A 10 kW peak output wind turbine with a capacity factor of 0.3 and an effective energy storage efficiency of 0.6, as described above, has an annual net output of:
10 kW/turbine x 8766 h/year X .3 X .80 = 21038.4 kWh / year-turbine
Thus the maximum number of such 10 kW wind turbines that the Ontario energy system could ultimately accept is:
(9.6327 X 10^9 kWh / year) /(21,038.4 kWh / year-turbine)
= .45786 X 10^6 10 kW wind turbines
= .458 X 10^4 1 MW wind turbines
= 4580 1 MW wind turbines
= 2290 2 MW wind turbines

If this conversion is spread over a 10 year period the annual construction rate would be:
2290 turbines / 10 years = 229 2 MW turbines per year.
This construction rate is well within industry capability.

NATURAL GAS CO-GENERATION:
This author's practical experience during the period 1995 to 1999 indicated that a budget of about $200,000 was required to design, supply and install a 100 kW natural gas cogeneration retrofit in a major building. Since that time the cost has probably increased to about $250,000 for similar work. Assume that there is a TOU electricity rate with 12 h on-peak and 12 h off-peak every day. As shown on the web page titled "Equipment Financing", financing this equipment to run at a 50% load factor with private funds requires an average electricity price Vp while the equipment is operating of:
.48 X ($2500 / kW) = (8760 h X .5) X (Vp - F)
or
Vp - F = (.48 X $2500) / (4380 kWh)
= $.274 / kWh,
where F = fuel and consumeable costs.

For thermal load following CHP systems (a behind the meter distributed generation opportunity for multi-residential buildings), for every kWh of incremental electricity generation a corresponding additional kWh of heat must be provided to the generator's prime mover. In most cases the fuel is natural gas which is burned at an efficiency of about 80%. The cost of the incremental extra heat which is converted to mechanical and then electrical energy is about:
$.426 / m^3 X 1 m^3 / 10.4 kWh X 1 / .8 = $.0512 / kWh

Since natural gas is a fossil fuel it will attract an equivalent fossil carbon emissions tax. The webpage titled Fossil Carbon Emissions Tax shows that with a fossil carbon emissions tax of $200 / tonne CO2 this cost of natural gas will be:
$.0512 / kWh X (.09072 / .0486) = $.0956 / kWh

For natural gas fuelled systems there is also the issue of depreciation of the prime mover. The prime mover may be a reciprocating engine that at 100 kW costs about $32,000 to replace and that lasts 16,000 hours or may be a recuperated combustion turbine that costs $64,000 to replace but that lasts 32,000 hours. In either case the prime mover has depreciation costs of:
$32,000 / (100 kW X 16,000 H) = $.02 / kWh

There is also a problem of consequential damages. That is, a prime mover failure may damage a generator, or a generator failure may damage a prime mover, or an electrical/electronic failure may damage mechanical equipment. When consequential damages, oil, filters, etc. are taken into consideration it is prudent to use a depreciation cost of $.03 / kWh.
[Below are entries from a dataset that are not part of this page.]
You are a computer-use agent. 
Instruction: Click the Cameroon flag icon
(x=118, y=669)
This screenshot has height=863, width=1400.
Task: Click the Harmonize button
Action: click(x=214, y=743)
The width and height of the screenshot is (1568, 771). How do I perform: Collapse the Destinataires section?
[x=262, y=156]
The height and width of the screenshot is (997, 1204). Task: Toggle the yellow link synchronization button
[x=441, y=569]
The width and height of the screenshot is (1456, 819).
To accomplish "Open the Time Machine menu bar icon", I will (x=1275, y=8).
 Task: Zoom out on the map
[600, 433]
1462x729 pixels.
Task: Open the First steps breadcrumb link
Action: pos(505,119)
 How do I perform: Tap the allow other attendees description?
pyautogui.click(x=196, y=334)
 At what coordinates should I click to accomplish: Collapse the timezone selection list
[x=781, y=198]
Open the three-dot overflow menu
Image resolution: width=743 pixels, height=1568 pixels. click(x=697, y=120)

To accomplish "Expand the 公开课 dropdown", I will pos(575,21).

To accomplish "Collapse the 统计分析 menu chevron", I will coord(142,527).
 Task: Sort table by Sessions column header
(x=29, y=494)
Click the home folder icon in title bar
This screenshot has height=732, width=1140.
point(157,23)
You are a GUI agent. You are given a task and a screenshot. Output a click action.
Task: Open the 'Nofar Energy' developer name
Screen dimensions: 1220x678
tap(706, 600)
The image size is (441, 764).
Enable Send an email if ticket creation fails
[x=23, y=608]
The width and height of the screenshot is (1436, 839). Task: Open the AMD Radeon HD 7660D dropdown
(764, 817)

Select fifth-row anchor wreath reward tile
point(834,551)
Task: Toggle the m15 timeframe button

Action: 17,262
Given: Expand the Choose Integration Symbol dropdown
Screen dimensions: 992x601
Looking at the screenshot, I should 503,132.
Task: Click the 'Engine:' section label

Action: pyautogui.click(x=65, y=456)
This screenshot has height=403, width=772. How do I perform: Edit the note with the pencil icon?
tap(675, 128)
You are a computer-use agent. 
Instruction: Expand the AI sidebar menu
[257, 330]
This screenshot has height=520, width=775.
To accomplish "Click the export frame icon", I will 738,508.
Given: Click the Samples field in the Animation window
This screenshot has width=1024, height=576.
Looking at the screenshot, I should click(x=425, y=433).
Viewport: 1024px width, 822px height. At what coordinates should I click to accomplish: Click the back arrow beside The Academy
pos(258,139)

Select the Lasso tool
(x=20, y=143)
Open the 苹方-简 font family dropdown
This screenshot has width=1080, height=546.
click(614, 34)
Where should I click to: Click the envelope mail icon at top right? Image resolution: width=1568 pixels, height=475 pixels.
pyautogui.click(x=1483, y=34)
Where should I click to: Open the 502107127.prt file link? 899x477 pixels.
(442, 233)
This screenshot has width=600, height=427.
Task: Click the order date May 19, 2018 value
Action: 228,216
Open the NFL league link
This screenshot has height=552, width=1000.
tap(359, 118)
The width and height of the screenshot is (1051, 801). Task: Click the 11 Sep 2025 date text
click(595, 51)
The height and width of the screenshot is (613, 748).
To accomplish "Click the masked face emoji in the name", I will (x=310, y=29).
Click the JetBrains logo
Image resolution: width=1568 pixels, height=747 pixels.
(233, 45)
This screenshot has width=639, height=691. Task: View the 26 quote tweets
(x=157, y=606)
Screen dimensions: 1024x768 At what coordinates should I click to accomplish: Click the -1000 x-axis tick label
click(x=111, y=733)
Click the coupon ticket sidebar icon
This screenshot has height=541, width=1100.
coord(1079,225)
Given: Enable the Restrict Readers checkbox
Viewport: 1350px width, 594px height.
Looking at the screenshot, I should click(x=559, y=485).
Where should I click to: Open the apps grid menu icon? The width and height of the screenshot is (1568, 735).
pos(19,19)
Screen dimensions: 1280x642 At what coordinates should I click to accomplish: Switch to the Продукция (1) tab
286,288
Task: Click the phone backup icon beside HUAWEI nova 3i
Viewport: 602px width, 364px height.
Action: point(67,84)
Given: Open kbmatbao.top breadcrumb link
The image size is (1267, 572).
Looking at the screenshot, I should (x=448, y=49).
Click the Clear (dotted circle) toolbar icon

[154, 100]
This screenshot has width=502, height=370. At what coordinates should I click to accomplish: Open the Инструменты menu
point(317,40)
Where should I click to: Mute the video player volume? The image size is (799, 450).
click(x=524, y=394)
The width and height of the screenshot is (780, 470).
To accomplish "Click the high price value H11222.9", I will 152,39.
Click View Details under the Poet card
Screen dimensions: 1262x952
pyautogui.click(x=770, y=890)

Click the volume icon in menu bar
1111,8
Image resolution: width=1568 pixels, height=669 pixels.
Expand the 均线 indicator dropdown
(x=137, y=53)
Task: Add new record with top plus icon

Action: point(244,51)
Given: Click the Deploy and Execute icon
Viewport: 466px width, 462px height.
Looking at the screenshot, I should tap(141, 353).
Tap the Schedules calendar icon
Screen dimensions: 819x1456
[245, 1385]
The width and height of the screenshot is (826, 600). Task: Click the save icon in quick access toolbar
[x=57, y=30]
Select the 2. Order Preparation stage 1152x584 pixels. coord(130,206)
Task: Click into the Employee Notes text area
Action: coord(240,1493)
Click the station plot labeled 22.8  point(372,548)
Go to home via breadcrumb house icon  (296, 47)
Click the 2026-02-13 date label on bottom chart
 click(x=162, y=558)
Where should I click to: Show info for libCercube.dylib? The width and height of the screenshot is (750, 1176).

Hence a co-generation system only makes economic sense for a building owner if he can operate at full power over the 12 hour daily load peak and if he receives an average price for the co-generated electricity energy of:
$.274 / kWh + $.0956 / kWh + $.03 / kWh = $.40 / kWh
plus any applicable transmission-distribution costs.

This rate can be slightly mitigated via CCA Class 43.2. Generally the Ontario government has no interest in purchasing or being involved in financing equipment that is as maintenance intensive and building integral as a co-generation system. In addition, a co-generation proponent needs long term price protection against increases in the cost of natural gas.

Thus if and when there is an electricity energy rate offered to building owners that exceeds $.40 / kWh + transmission-distribution cost for 50% of the time it may be beneficial for a building owner to operate behind the meter natural gas fuelled electricity generation during the on-peak period.

THE DEMAND METERING ISSUE AND ITS SOLUTION:
A significant problem affecting co-generation is that the existing OEB approved transmission/distribution rates for large buildings (over 50 kW peak demand) act as a major disincentive for behind the meter generation in these buildings. In most large buildings it is physically impractical or cost prohibitive to connect a generator directly to the grid. It is much more practical to connect internal generators behind the LDC electricity meter. The output of such generators has the effect of reducing the number of kWh registered by the LDC electricity meter.

The problem is that, with present Ontario Energy Board (OEB) approved Local Distribution Company (LDC) electricity rates, when a behind the meter generator is shut down for routine service or, in the case of CHP, for lack of heat load the building's peak kW or peak kVA meter registers a peak, causing the building owner to be billed for extra kW or kVA equal to the entire generator capacity. This extra billing makes behind the meter generation in large buildings less economic. The long term solution to this problem is to change the electricity rate structure so that the building owner is billed for transmission-distribution in accordance with the daily congestion factor. This new billing methodology is simple to implement with an electronic meter. This methodology is fair to the LDC, and provides the building owner with financial incentives to keep his power factor high, his harmonic distortion low and to flatten his load profile.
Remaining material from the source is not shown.